> **What the task requires**
Render the lines of the records from the one containing "The image size is (2576, 784). Describe" through the one containing "This screenshot has height=840, width=2576.", both included, as a numbered list with blank lines omitted. Include no other lines.

> **Rows**
>>>>>

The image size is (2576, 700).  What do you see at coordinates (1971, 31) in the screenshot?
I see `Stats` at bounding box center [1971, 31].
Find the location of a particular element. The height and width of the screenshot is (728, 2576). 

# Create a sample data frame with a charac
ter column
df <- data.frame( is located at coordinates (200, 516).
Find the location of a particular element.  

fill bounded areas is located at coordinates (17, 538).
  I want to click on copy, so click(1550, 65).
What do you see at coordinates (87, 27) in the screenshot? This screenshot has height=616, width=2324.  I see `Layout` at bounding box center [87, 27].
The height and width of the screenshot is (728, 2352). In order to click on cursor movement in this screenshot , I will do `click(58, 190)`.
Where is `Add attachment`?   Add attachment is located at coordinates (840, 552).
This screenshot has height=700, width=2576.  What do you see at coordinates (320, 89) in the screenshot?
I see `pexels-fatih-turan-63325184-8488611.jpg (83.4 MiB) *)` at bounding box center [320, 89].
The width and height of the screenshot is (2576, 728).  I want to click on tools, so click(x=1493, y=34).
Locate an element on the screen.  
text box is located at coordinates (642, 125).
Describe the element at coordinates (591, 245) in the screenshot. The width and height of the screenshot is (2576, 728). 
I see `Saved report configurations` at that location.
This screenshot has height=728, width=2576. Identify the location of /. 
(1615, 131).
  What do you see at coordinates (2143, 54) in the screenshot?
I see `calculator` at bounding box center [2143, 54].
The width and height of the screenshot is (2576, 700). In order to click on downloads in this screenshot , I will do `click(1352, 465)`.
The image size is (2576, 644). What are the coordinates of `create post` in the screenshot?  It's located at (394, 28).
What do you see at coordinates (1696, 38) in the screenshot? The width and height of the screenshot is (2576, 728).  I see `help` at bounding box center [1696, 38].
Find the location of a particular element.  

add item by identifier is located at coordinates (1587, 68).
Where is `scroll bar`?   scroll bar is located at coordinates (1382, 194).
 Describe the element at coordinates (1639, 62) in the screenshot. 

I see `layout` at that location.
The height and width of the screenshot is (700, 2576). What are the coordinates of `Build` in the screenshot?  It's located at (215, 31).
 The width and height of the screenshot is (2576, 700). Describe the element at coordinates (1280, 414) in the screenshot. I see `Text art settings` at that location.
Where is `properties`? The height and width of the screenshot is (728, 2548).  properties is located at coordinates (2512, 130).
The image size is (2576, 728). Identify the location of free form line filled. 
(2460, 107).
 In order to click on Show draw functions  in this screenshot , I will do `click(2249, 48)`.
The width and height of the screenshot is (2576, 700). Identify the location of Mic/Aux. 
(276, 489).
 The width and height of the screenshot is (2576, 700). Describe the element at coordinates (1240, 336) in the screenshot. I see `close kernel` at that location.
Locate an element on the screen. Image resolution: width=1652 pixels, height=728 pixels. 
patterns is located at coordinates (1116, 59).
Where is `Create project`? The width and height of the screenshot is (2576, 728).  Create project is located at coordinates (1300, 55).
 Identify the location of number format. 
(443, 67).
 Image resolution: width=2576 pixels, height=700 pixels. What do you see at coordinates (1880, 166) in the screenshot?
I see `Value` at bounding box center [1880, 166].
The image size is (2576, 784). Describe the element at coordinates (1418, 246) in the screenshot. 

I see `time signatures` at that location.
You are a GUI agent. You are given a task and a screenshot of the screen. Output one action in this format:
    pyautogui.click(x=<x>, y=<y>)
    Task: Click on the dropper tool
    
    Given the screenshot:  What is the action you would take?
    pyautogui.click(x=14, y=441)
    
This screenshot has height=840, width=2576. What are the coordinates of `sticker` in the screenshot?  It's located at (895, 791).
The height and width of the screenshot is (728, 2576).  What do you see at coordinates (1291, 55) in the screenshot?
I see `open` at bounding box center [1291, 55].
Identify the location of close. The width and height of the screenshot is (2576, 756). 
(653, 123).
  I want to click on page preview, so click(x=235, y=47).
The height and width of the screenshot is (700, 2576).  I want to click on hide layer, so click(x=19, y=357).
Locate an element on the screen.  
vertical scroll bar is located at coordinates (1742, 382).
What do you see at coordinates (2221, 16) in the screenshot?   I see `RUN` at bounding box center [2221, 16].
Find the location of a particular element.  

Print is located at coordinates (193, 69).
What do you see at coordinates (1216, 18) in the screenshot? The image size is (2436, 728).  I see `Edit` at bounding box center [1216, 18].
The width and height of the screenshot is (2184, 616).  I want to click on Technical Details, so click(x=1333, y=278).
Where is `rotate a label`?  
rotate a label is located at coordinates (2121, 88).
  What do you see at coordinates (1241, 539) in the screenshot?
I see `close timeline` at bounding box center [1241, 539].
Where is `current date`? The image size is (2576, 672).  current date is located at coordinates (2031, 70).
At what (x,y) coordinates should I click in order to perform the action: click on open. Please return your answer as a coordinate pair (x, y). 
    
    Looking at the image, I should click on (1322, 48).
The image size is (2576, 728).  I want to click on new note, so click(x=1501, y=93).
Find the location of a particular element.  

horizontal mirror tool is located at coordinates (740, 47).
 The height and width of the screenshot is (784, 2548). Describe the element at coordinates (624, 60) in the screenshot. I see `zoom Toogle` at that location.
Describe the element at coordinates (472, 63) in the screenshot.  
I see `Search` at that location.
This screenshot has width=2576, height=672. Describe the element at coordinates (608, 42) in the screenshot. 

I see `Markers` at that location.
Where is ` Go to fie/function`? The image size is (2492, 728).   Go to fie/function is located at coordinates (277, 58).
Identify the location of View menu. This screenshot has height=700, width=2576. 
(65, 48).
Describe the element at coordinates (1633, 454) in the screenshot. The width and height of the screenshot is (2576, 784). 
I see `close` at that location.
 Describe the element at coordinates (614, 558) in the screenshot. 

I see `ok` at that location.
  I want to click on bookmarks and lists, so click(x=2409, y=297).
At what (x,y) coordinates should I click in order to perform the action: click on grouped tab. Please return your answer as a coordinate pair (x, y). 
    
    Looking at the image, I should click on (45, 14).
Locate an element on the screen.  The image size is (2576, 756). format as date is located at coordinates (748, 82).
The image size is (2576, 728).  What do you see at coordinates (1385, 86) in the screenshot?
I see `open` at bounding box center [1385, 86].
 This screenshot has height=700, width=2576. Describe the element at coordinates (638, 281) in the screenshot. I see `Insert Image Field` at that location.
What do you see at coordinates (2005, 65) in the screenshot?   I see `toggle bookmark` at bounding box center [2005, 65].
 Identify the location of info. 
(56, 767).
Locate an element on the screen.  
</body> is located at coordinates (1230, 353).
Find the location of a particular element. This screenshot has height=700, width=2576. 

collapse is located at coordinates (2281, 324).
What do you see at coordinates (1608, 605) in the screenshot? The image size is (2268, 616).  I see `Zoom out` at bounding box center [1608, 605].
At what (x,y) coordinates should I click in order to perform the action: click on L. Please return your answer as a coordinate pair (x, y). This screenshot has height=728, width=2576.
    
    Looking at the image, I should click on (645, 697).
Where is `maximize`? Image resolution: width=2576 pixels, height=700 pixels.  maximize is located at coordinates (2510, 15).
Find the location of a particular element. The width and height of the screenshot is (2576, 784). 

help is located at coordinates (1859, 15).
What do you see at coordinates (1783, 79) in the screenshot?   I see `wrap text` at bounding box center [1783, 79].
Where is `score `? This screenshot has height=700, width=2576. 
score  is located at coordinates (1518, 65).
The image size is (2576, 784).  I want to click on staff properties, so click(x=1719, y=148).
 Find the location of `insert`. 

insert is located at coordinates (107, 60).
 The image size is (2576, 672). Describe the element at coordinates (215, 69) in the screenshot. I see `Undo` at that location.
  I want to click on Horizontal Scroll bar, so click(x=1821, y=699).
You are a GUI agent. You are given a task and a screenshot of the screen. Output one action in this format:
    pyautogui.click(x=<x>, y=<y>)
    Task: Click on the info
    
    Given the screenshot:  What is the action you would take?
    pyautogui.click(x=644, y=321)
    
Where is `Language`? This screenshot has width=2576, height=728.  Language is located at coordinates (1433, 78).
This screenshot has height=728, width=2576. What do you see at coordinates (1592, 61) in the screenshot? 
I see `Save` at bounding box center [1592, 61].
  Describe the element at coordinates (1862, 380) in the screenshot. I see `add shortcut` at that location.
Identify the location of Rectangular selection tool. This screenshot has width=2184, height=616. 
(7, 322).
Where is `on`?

<<<<<

> **Solution for this problem**
1. The image size is (2576, 784). Describe the element at coordinates (1418, 246) in the screenshot. 
2. I see `time signatures` at that location.
3. You are a GUI agent. You are given a task and a screenshot of the screen. Output one action in this format:
4.     pyautogui.click(x=<x>, y=<y>)
5.     Task: Click on the dropper tool
6.     Given the screenshot:  What is the action you would take?
7.     pyautogui.click(x=14, y=441)
8. This screenshot has height=840, width=2576. What are the coordinates of `sticker` in the screenshot?  It's located at (895, 791).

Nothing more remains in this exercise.